Most importantly, the receiver and transmitter coils must be aligned for best coupling and efficient power transfer.
The smaller the space between the coils is, the better the coupling; however, the practical distance is set to be
less than 5-mm, as defined within the WPC specification, to account for housing and interface surfaces.
Shielding is added as a backing to both the transmitter and receiver coils to direct the magnetic field to the
coupled zone. Magnetic fields outside the coupled zone do not transfer power. Thus, shielding also serves to
contain the fields to avoid coupling to other adjacent system components.
Regulation can be achieved by controlling any one of the coil coupling parameters. However, for WPC
compatibility, the transmitter-side coils and capacitance are specified and the resonant frequency point is fixed.
Power transfer is thus regulated by changing the frequency along the resonance curve from 120-kHz to 205-kHz,
(that is the higher the frequency is, the lower the power). Duty cycle remains constant at 50% throughout the
power band and is reduced only once 205-kHz is reached.

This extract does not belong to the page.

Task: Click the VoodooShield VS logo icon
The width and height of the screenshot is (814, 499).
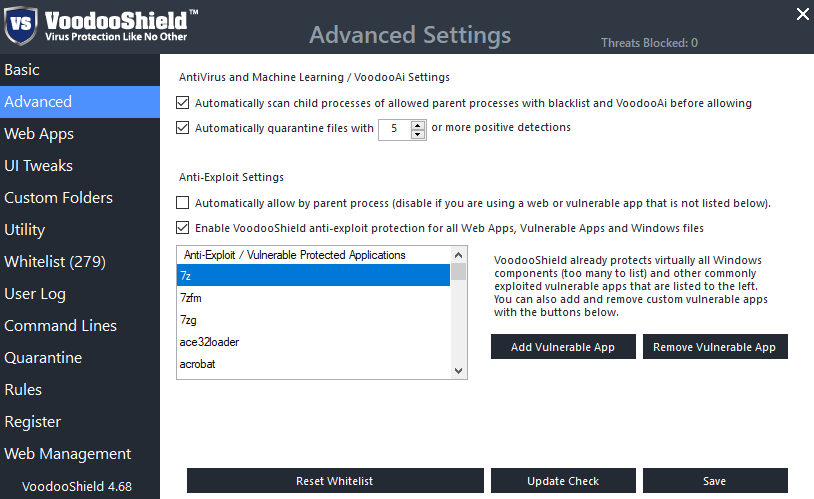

The WPC standard describes the dimensions, materials of the coils, and information regarding the tuning of the
coils to resonance. The value of the inductor and resonant capacitor are critical to proper operation and system
efficiency.
8.4.2 Communication
Communication within the WPC is from the receiver to the transmitter, where the receiver tells the transmitter to
send power and how much. In order to regulate, the receiver must communicate with the transmitter whether to
increase or decrease frequency. The receiver monitors the rectifier output and using Amplitude Modulation (AM),
sends packets of information to the transmitter. A packet is comprised of a preamble, a header, the actual
message and a checksum, as defined by the WPC standard.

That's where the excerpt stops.